1998 Student-Faculty Fellows: Kalamazoo College
Survey of Buddhist Practices and Tenets of Lay Women in the Metropolitan Area of Colombo
Mentor: Carol S. Anderson, Religion
Student: Karen Elizabeth Stoll, Anthropology, ’98
There are three basic areas into which my research can be organized. First is the amount of variation in Buddhist practices among perceptions of the significance of ritual to Buddhist life. Second, it appears to be the case that women are far more involved in Buddhist rituals than are men. This is common claim, and my research indicates support for this finding. The third area that I examined regards the status of women within Buddhism. The majority of women I interviewed stated that they considered women to be equal to men within Buddhism, but then qualified that statement later on in my interviews. I believe this research was successful and at the same time I realized that there is a great deal more work to be done to gain a broader understanding of women’s roles within Sinhalese Buddhist life in Sri Lanka.
The projects that we undertook were rather different in nature, and there were varying degrees of success. Anderson was able to complete what she wanted to get done, although there are always more things that one wishes one could do. She found several manuscripts of the text she is working on, visited a number of temples in search of other manuscripts, and, as she half-expected, the manuscripts had long since disappeared. Nonetheless, the work had to be done and she was able to gather enough information to continue working on the project full time upon her return. She also had opportunity to do work in other areas, which was pleasantly unexpected. Stoll, too, accomplished most, but not all, of what she had planned to do.

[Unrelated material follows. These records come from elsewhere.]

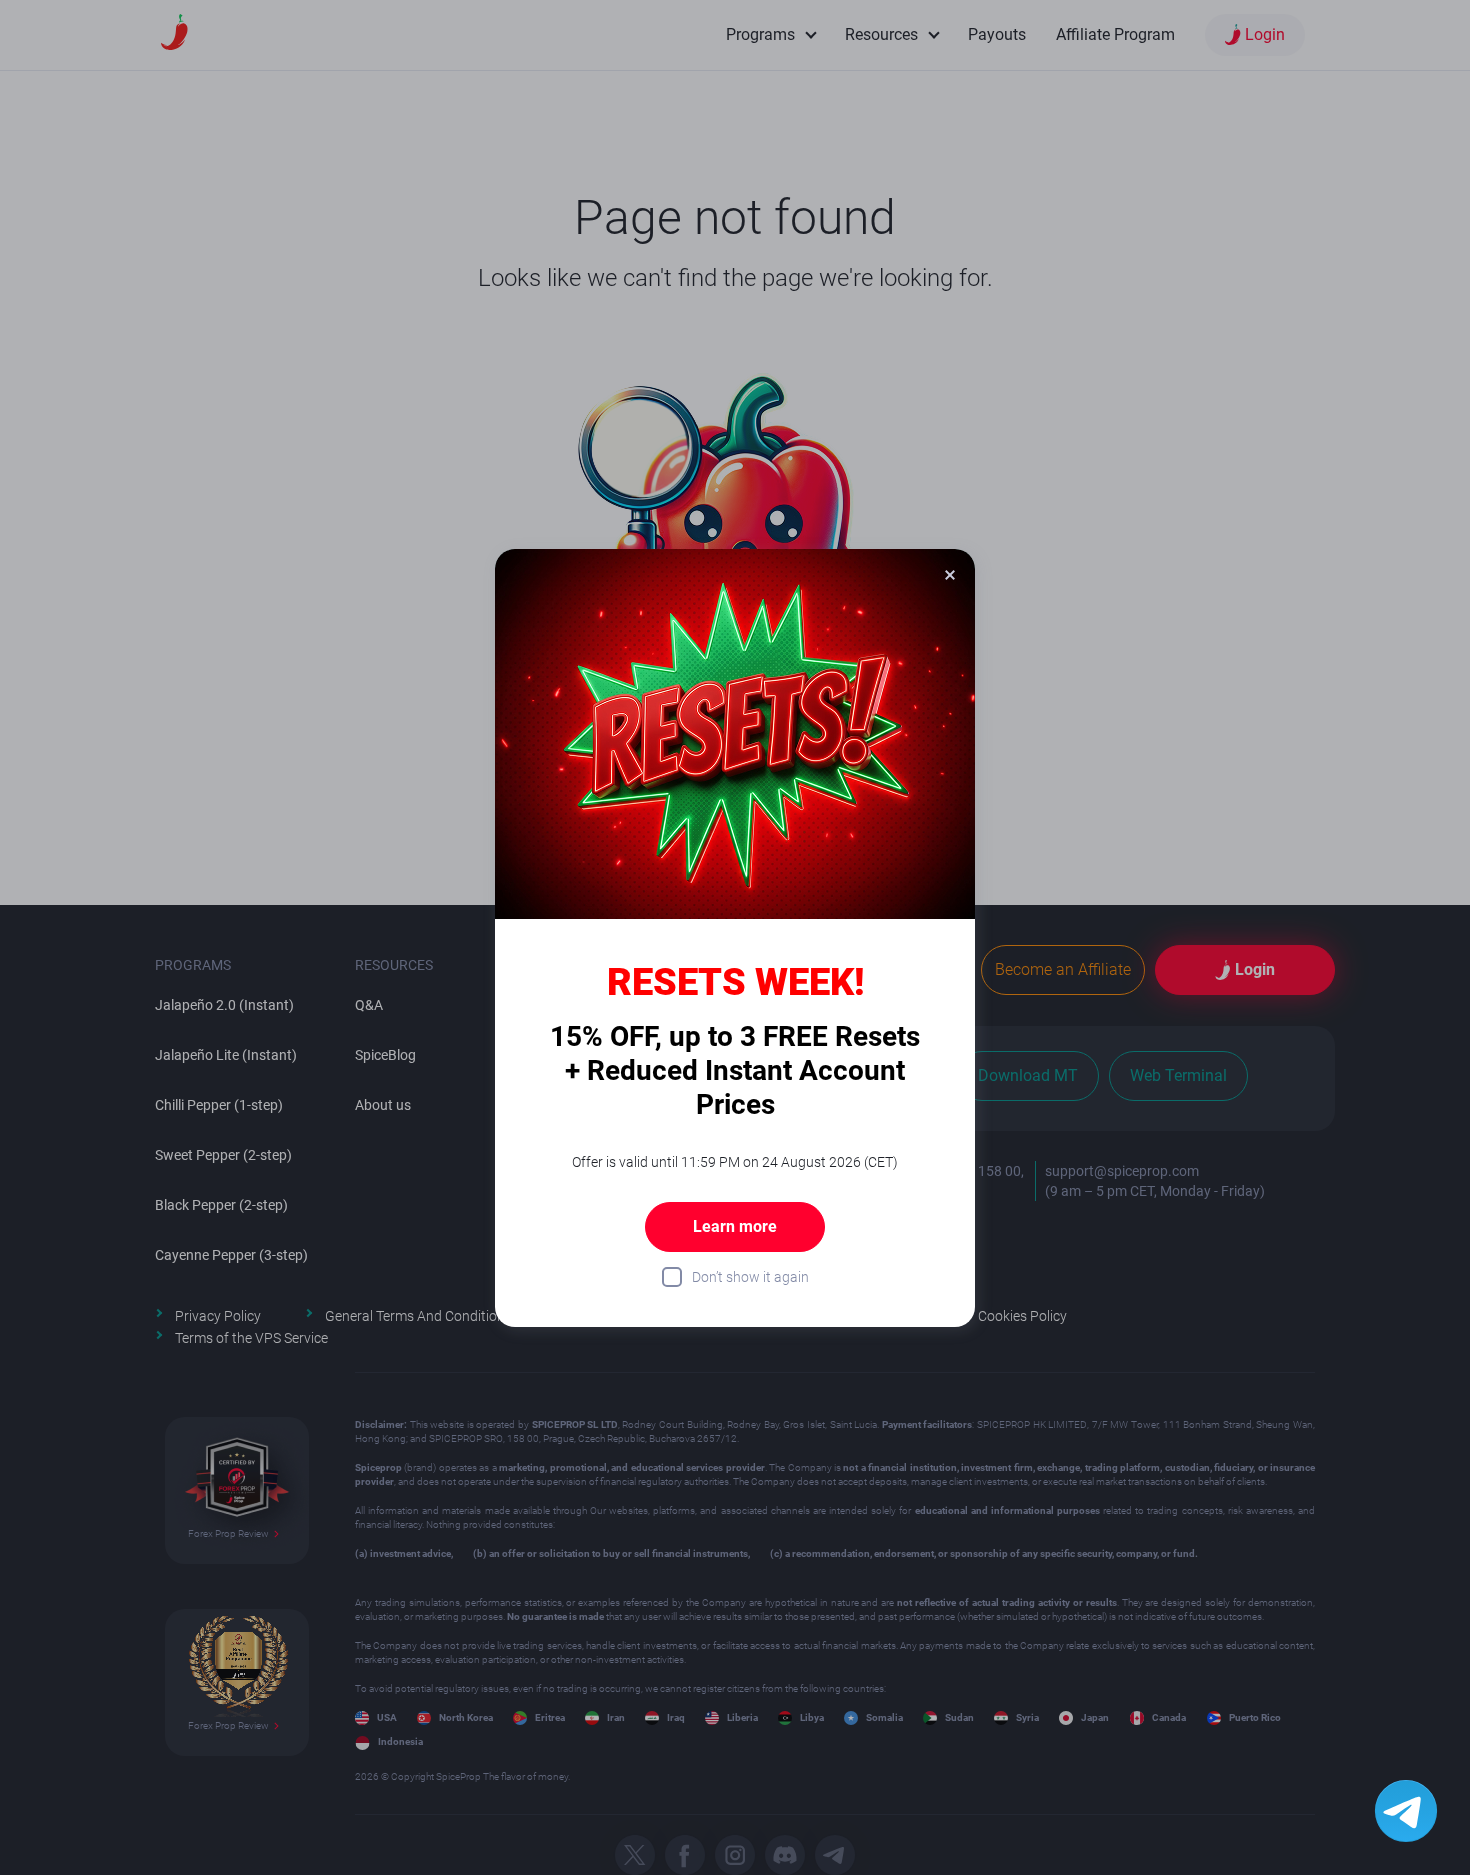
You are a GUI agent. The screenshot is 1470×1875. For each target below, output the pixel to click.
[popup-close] (950, 574)
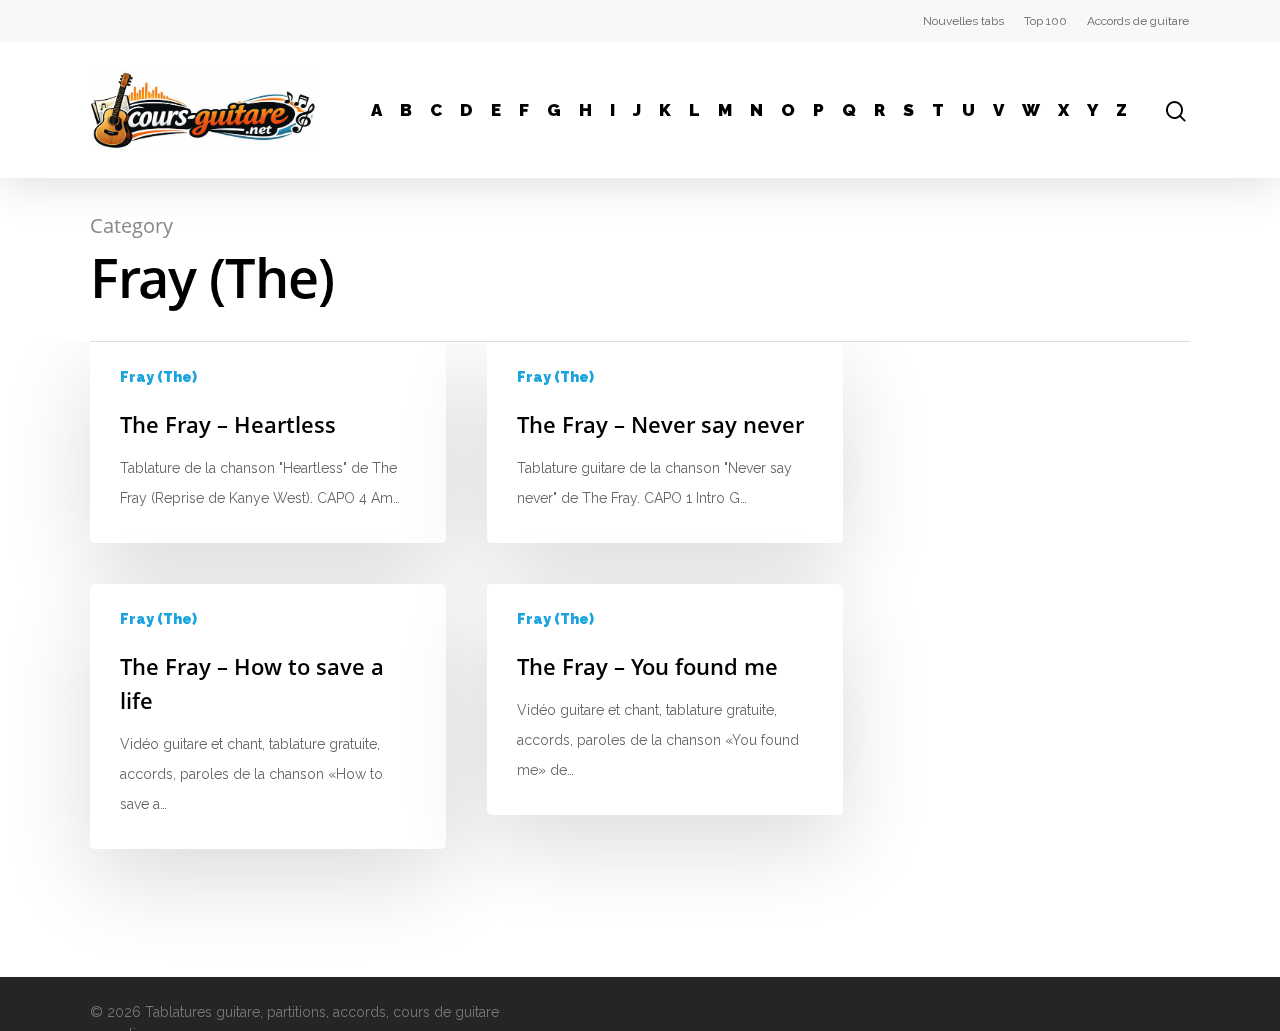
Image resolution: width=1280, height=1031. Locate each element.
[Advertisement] (1039, 467)
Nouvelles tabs (963, 21)
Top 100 (1045, 21)
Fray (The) (158, 377)
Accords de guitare (1138, 21)
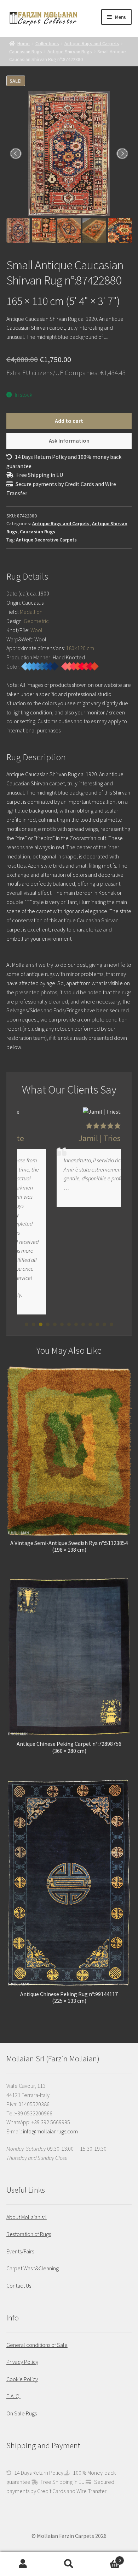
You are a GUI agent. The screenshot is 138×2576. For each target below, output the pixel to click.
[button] (26, 1324)
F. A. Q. (13, 2396)
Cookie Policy (22, 2379)
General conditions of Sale (37, 2344)
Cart (106, 2558)
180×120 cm (80, 648)
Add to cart (69, 420)
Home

The best thing about this trip from our point of view is that Stoll learned to love the country, the people, and the culture. She got to know it in such a way that distinguished her from other tourists – always a good thing – and by the time she left, was able to pick up on the nuances and the subtle aspects of life in Sri Lanka. The project needs to be written up but the work that we did was solid and, at times, provided unanticipated insights.
I was able to attend a number of religious celebrations and rituals myself, which was very helpful in gaining some more objective insights into the practices. There are some interesting discrepancies between what the women stated about their religious lives and what they actually do. On the whole however, I believe that this research was successful and, at the same time, that there is much more research to be done in order to gain a broader understanding of women’s roles within the Buddhist life in Sri Lanka.
At this stage, it is difficult to assess the trip beyond an initial “it was great!” Anderson returned at the end of August and Stoll returned a few days later, after spending some time in India.